A letter to my daughter on her 24th heavenly birthday

To Abi,

It’s suddenly your 24th birthday and each year it hits me a bit different. This year, I realised that you are now the same age I was when I had you. It’s been hard to balance that fact in my mind. At once I am transported back to those heady, happy days of new marriage and our first baby on the way. I believed I had finally ‘made it’ – I’d overcome the traumas of my childhood, come out of all that to be blessed with a loving husband and starting my own family. To make all things new.

So on your birthday my grief feels double-pronged – as though I have a spear in each side. One that represents the heartwrenching grief of losing you, the other represents me losing part of myself.

You see I believed, in having you, that I could turn things around and that my past, filled with poverty, abuses and emotional distress, would somehow melt away. I thought that God had finally seen me, so imagine my shock at watching you die aged just 12 and wondering what hope I could possibly have left. It was like being given a beautiful gift by someone before they smashed it in front of me.

On this birthday, I don’t feel happy, or desperately sad – just numb as I am forced to face what was and is. We have wrestled a bit with what to do to mark the day, should I make a cake? I probably ‘should’ – but I didn’t. It didn’t feel right. We have done it before and sung a happy birthday to you, but this year I just couldn’t do it. The pain of it was still too raw.

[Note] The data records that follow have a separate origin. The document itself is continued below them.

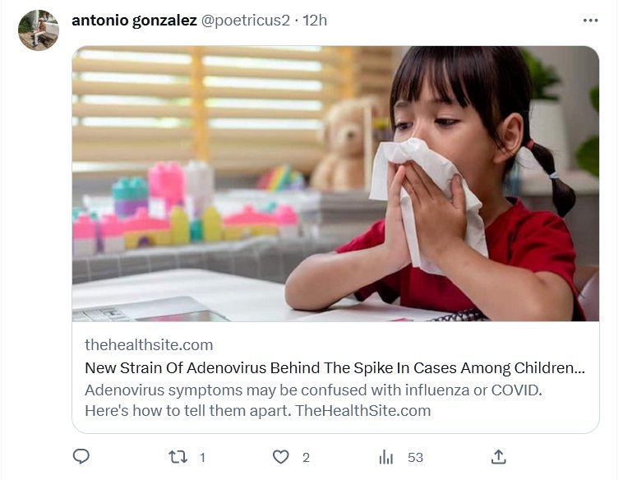Screen dimensions: 623x480
Task: Click the 53 views count
Action: coord(415,457)
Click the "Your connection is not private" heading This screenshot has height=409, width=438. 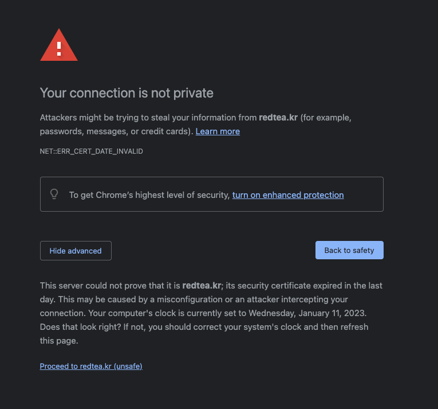coord(127,93)
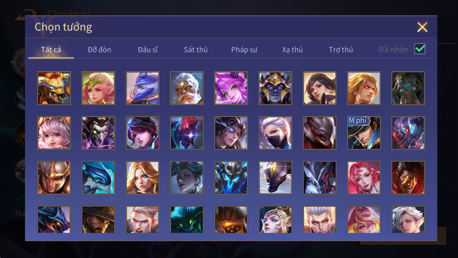Choose the cowboy hat bearded hero
Screen dimensions: 458x258
[98, 219]
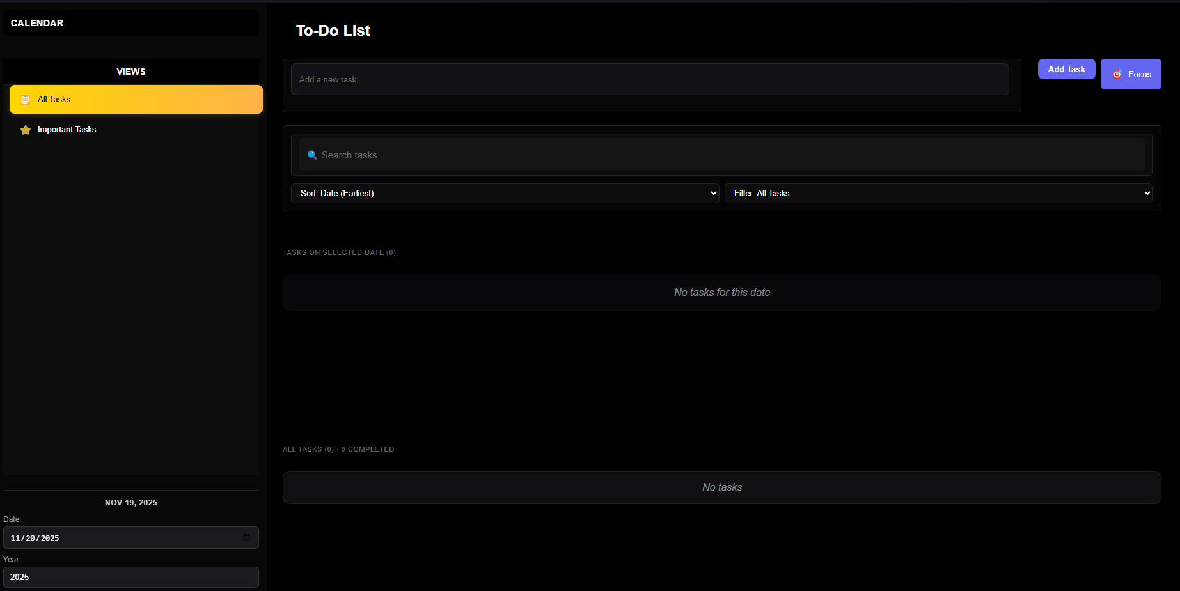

I know you don’t see my tears. I know you don’t mind that I didn’t get you a cake or visit your grave, because you’re in your heavenly home. The guilt is all my own making.

We talked about you between ourselves in bits and pieces, never too deep but always a chatter as though you have simply moved abroad. Your 8-year-old sister, who you’ve never met, sang you a happy birthday – she’s like you in many ways, loves a party!

I wonder what you’d be doing now if you had lived. 24 is an age these days when children start finding their feet – in jobs, new homes and with partners. I wonder what you would have been. But that, too, is futile and I don’t dwell on the what ifs too long.

The grief has changed me and how I interact with people, yet I’m still here, working, living, parenting as best I can… My life is busy and that helps, and of course we have happy times within it all, but it mostly feels like I’m just biding my time until it’s my turn to join you. It’s not your fault darling, that’s just how grief is.

On your birthday this year, I choose to remember you as the gift given to me 24 years ago. A gift I got to keep for 12 wonderful years. I miss you – we all do.